You may wanna debounce inputs on that one. I use this plugin for that http://benalman.com/projects/jquery-throttle-debounce-plugin/

I didn’t understand what he was saying but I couldn’t express how much I was confused so I decided to play the I get it character. While I found the solution to what I really needed as a JavaScript script kiddie, of course I didn’t understand what the solution was doing and I could not explain how it worked either but I used it anyway. I had since bookmarked that link telling myself This will be useful some day. That day has come and I’ve used it on a couple of projects. I’ll go through what it does.

A common example here is scroll events which Paul Lewis explained properly and more clearly than I can in a Rendering Performance article he wrote at Google. He wrote about scroll events and touch events and mentioned how these input handlers are scheduled to run after requestAnimationFrame callbacks.

Chris Coyier also recently wrote about the difference between throttling and debouncing where he metioned that he had been confused about them the same way I’ve stayed confused about them for long. I’ll rehash how he explained the difference.

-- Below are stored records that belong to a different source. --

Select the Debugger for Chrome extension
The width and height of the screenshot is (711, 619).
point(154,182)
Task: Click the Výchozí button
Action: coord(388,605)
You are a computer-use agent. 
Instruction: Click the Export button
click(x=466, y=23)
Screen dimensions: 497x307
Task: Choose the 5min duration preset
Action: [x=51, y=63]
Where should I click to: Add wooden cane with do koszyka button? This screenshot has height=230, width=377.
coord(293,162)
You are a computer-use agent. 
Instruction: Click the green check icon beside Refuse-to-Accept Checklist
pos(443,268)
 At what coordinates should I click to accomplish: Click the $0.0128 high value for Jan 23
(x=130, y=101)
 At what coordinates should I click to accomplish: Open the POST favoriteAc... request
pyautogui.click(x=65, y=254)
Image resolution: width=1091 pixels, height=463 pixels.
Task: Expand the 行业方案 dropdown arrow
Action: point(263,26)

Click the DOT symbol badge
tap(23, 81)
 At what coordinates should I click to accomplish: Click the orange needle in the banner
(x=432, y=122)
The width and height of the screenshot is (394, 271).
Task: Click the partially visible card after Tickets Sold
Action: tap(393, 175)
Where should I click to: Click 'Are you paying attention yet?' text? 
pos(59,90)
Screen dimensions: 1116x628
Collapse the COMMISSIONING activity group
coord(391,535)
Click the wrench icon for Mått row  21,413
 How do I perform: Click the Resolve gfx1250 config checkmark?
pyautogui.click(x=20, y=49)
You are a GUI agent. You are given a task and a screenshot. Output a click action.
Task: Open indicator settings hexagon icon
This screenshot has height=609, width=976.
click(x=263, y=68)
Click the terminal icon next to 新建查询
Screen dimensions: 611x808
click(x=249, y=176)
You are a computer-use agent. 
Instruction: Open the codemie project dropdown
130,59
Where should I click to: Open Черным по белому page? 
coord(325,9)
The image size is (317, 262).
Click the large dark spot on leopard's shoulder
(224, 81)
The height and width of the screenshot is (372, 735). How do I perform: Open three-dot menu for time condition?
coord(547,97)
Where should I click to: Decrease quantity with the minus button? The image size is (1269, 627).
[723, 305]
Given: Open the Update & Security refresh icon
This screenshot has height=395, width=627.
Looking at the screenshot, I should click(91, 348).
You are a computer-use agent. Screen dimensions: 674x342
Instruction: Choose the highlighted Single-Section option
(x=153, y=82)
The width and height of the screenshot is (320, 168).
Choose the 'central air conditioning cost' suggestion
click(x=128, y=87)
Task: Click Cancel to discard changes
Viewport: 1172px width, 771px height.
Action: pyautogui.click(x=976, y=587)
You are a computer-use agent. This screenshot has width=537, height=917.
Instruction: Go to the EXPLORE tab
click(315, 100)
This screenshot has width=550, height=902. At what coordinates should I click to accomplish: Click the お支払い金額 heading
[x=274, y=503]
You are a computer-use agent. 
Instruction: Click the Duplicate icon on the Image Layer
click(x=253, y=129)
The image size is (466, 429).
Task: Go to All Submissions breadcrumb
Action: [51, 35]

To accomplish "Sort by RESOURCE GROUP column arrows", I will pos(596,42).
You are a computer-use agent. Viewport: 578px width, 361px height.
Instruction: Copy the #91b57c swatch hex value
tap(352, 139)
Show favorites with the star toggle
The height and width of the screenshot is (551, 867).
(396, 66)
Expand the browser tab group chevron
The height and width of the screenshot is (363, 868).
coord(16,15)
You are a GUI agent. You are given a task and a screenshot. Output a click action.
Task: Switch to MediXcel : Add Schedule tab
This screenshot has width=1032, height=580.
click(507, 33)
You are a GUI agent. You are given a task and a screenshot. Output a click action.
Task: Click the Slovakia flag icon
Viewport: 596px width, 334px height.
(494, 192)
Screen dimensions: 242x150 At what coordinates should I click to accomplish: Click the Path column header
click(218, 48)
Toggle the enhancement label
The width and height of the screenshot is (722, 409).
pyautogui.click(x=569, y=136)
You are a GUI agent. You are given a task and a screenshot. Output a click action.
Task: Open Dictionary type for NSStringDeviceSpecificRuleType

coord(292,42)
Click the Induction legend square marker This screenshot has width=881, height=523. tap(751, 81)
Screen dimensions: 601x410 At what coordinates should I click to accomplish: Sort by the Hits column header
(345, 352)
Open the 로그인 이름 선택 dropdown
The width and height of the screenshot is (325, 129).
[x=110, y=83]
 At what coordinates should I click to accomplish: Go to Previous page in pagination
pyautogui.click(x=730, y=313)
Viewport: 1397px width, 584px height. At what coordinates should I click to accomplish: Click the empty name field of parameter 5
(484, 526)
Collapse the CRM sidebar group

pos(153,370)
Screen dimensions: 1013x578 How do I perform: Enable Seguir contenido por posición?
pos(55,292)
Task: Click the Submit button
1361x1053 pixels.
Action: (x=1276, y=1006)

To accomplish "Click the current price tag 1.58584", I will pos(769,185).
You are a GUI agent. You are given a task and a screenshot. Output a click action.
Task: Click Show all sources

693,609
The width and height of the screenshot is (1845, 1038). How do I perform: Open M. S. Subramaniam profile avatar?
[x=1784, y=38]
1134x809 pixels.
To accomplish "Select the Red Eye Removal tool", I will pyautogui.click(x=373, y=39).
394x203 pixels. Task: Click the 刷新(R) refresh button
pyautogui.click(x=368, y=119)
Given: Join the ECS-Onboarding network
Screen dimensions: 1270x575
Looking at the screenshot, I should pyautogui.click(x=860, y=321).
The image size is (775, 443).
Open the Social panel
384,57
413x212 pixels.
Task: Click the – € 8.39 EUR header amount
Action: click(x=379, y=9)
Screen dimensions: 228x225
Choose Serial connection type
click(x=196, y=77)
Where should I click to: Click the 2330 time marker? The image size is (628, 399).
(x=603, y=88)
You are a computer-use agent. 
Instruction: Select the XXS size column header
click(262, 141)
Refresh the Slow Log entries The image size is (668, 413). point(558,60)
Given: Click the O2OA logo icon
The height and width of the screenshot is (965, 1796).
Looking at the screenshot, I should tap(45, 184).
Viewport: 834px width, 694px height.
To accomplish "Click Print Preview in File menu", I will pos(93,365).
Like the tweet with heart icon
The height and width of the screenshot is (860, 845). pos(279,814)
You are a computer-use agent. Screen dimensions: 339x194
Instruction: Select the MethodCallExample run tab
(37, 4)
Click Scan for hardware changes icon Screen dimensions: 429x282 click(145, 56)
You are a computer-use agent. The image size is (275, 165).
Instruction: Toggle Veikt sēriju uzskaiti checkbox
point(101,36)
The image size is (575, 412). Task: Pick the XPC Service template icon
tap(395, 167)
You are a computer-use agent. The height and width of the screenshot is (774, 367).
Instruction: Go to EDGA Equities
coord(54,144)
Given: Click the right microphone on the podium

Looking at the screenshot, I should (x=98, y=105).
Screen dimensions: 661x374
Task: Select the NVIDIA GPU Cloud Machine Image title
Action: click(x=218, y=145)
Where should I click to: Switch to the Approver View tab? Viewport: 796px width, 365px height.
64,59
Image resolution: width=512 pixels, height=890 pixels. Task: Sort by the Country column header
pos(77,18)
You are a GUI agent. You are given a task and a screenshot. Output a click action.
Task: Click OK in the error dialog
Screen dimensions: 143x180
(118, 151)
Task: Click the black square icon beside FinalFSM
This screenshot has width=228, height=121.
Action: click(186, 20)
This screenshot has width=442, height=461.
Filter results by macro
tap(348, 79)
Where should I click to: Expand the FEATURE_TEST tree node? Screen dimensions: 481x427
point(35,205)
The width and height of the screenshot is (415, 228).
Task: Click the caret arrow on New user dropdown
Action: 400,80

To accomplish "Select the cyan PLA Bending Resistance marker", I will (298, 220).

Throttling: It enforces a maximum number of times a function can be called over a time. It says you can’t call this function more than once in X duration.

Debouncing: It enforces that a function can not be called again until a certain amount of time has passed. It says if function Y is called, it can’t be called until after X duration.

A big difference there that’s hardly a difference. What it does primarily is save the CPU or GPU from performing way too much calculations especially in resize events aspect where you go through a window resize and you hit various width from about 2400px down to 320px and back up. Monitoring the scroll and having a change occur in the DOM on the scroll event will be too much computing.

With throttling or debouncing, the DOM changes can wait until after every pause during the resize rather than through every resize point.

Here’s a pseudocode of what happens

// Without a throttle/debounce
Listener(EventScroll) ->
   print 'The quick brown fox'
// With a throttle of every 900ms
Listener(EventScroll, throttle(800s) ) ->
   print 'The quick brown fox'

If we hit 200 resize points scrolling from 2400px to 320px, the first case will print “The quick brown fox” 200 times but instead with a 900ms throttle which says only call this function once in 900ms, while the scrolling takes 3s from 2400px it will be

3s = 3000ms
3000 / 900 = 3.3
The function now has to run 3 times saving it from the heavy 200 times of computation which may cause lagging on the web page. Another good use case I've come across for this especially in a recent project was handling ajax submission on click of radio button among several options.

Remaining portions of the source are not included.